Nova Evangelização (NE) é um pouco daquilo que, seguindo o exemplo de Paris (2004) e Viena (2003) e, depois, em Bruxelas (2006) e Budapeste (2007), se tentou fazer em Lisboa em Novembro de 2005 com o ICNE (Congresso Internacional da Nova Evangelização): repropor com ousadia missionária, criatividade inteligente e simplicidade apaixonada, o Evangelho na rua, na praça, na empresa, no bairro, na cidade. Provocou-se o encontro, o diálogo, o questionamento e a surpresa a pessoas que vivem numa sociedade laica, mas marcada por símbolos e tradições católicas. Não houve fugas, mas confronto sadio, aberto e tolerante.

O ICNE, no qual participei, foi a meu ver um bom ensaio para o próximo Sínodo. Mas, mais uma vez, para ir além da agenda de eventos apoiados por elites criativas, e conseguir atingir a massa, dando visibilidade ao inédito evento foi necessário, mais uma vez, recorrer ao tradicional: à procissão. A caminhada popular com a imagem de Nossa Senhora de Fátima pelas avenidas de Lisboa foi o evento que mobilizou mais gente e mediatizou decididamente o congresso. Mais um sinal a interpretar...

4 – A Igreja proclama sempre mais a Pessoa de Jesus, o Cristo do Evangelho e o Cristo experimentado por muitos santos e santas da história, mas ainda é comum o povo ficar-se pela moral da história. O próprio modo como a Igreja, ainda muito refém do direito e de uma certa teologia, lida com situações novas de irregularidade vividas por um número crescente de cristãos, parece não seguir aquela prática misericordiosa e libertadora praticada por Jesus Cristo para admiração de muitos e salvação de todos. Acredito que só favorecendo o encontro com Cristo na comunidade que acolhe sem julgar, que se compadece sem discriminar, cada um poderá fazer experiência de um encontro libertador com Cristo que, por sua vez, o envia a anunciar a dádiva e perdão recebidos. São precisos novos anunciadores que passem pelo crivo do perdão doado em Jesus Cristo e o “experimentem” na vida atribulada dos novos pobres de hoje.

A “Nova Evangelização” pretende basear-se mais na transmissão e partilha de um testemunho, na narração da própria experiência religiosa a partir do encontro com Cristo no mundo do que na comunicação de uma doutrina, moral ou vida devota.

5 – A Evangelização sempre procurou ensaiar formas velhas e novas para atingir as pessoas na sua particular situação de vida, de maneira a que a mensagem se incarne na vida da pessoa ou grupo e seja sentido o significado e urgência da proposta. Em Portugal, tem acontecido este processo que, a meu ver, encontra a sua fórmula ideal na Acção Católica e nos movimentos eclesiais, hoje imprescindíveis para a Nova Evangelização. Além dos movimentos eclesiais, pensemos também nos métodos aplicados na catequese infantil e de adultos, na linguagem usada nas aldeias rurais e nas cidades e suas periferias, no mundo do trabalho e solidariedade social... Uma diversidade de linguagem adaptada a idade e situação, mas que, mesmo assim, não tem levado a uma forte experiência de Deus e do outro. Os métodos repetem-se, transportam-se de um lado para outro, e até se importam de outras igrejas... mas, permanecem fragmentados sem duração no tempo, como exige a boa pedagogia para garantir continuidade no crescimento.

Uma prioridade para a Igreja em Portugal é aquela de conseguir definir finalmente um plano pastoral para todas as dioceses. De modo a que, partindo de uma leitura conjunta, se desenhe um caminho comum, participado por todos, com vista a garantir a unidade de acção ao redor de iguais prioridades, solidárias na fidelidade das metas a alcançar, intercambiando diversificados recursos, itinerários e pessoas, avaliando periodicamente métodos, estratégias e resultados. Passa por aqui a catolicidade da Igreja: ser universal no particular sem que o particular ponha em causa o bem comum, isto é, uma “Nova Evangelização” que cative e apaixone todos na sequela de Cristo.

● **Tarefa proposta 1**
Reproduza palavra por palavra, no texto sobre a Nova Evangelização, tudo desde "O ICNE, no qual" até "sinal a interpretar...".
● **Tarefa proposta 2**
Segundo o texto sobre a Nova Evangelização, em que mês e ano se tentou fazer o ICNE em Lisboa?
● **Tarefa proposta 3**
Traduza para o inglês esta frase do texto sobre a Nova Evangelização: "A caminhada popular com a imagem de Nossa Senhora de Fátima pelas avenidas de Lisboa foi o evento que mobilizou mais gente e mediatizou decididamente o congresso."

● **Material de apoio**
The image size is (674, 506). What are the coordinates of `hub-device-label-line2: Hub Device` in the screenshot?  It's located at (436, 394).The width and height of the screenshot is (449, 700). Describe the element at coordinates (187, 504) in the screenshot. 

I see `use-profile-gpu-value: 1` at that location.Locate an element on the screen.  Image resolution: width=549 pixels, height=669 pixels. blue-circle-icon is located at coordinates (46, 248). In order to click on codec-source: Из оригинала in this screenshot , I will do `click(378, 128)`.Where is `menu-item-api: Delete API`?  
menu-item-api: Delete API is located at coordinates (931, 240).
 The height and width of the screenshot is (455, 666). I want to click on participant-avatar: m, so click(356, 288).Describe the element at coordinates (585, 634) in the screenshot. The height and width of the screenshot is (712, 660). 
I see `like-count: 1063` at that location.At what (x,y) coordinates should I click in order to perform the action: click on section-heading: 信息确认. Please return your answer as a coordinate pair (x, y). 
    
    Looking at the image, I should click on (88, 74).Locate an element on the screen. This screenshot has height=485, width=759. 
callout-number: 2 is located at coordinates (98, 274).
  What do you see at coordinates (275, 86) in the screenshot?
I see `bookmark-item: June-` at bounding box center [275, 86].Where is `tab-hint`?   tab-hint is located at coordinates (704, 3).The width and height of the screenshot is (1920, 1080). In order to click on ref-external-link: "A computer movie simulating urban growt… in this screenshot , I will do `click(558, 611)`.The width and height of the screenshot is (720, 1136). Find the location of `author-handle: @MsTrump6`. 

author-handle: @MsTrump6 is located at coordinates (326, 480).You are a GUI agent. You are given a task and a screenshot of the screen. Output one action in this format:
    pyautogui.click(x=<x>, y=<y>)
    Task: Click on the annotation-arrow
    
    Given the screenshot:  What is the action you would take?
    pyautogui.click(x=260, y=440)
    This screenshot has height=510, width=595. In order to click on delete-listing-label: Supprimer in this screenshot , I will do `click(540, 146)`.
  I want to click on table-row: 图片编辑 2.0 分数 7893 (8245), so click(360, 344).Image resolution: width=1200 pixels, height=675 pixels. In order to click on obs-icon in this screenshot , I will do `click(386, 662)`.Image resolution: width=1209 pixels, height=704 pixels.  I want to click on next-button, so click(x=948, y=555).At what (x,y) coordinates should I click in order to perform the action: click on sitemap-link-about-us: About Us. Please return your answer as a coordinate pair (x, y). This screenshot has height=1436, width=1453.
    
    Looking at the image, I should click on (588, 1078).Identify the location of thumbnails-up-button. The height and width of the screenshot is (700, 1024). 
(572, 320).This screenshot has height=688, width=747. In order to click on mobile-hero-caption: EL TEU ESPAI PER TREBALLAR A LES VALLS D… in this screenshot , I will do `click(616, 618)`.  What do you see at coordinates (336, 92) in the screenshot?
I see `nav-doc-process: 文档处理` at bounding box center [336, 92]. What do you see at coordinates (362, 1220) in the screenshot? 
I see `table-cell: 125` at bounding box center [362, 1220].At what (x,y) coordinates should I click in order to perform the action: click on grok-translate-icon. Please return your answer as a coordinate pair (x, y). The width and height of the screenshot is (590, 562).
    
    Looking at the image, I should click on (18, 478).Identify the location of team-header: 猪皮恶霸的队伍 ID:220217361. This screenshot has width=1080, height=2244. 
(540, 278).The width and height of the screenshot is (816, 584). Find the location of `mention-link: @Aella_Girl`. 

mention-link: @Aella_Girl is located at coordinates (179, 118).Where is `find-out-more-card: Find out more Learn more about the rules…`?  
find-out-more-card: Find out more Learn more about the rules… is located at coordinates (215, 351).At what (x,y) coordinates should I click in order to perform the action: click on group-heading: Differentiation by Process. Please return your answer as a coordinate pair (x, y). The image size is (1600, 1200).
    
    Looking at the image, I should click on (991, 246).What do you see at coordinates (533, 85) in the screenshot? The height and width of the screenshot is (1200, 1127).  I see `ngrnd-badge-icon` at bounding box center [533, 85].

● **Resolução 1**
O ICNE, no qual participei, foi a meu ver um bom ensaio para o próximo Sínodo. Mas, mais uma vez, para ir além da agenda de eventos apoiados por elites criativas, e conseguir atingir a massa, dando visibilidade ao inédito evento foi necessário, mais uma vez, recorrer ao tradicional: à procissão. A caminhada popular com a imagem de Nossa Senhora de Fátima pelas avenidas de Lisboa foi o evento que mobilizou mais gente e mediatizou decididamente o congresso. Mais um sinal a interpretar...

● **Resolução 2**
Em novembro de 2005.

● **Resolução 3**
The popular walk with the image of Our Lady of Fátima through the avenues of Lisbon was the event that mobilized the most people and decisively brought the congress into the media.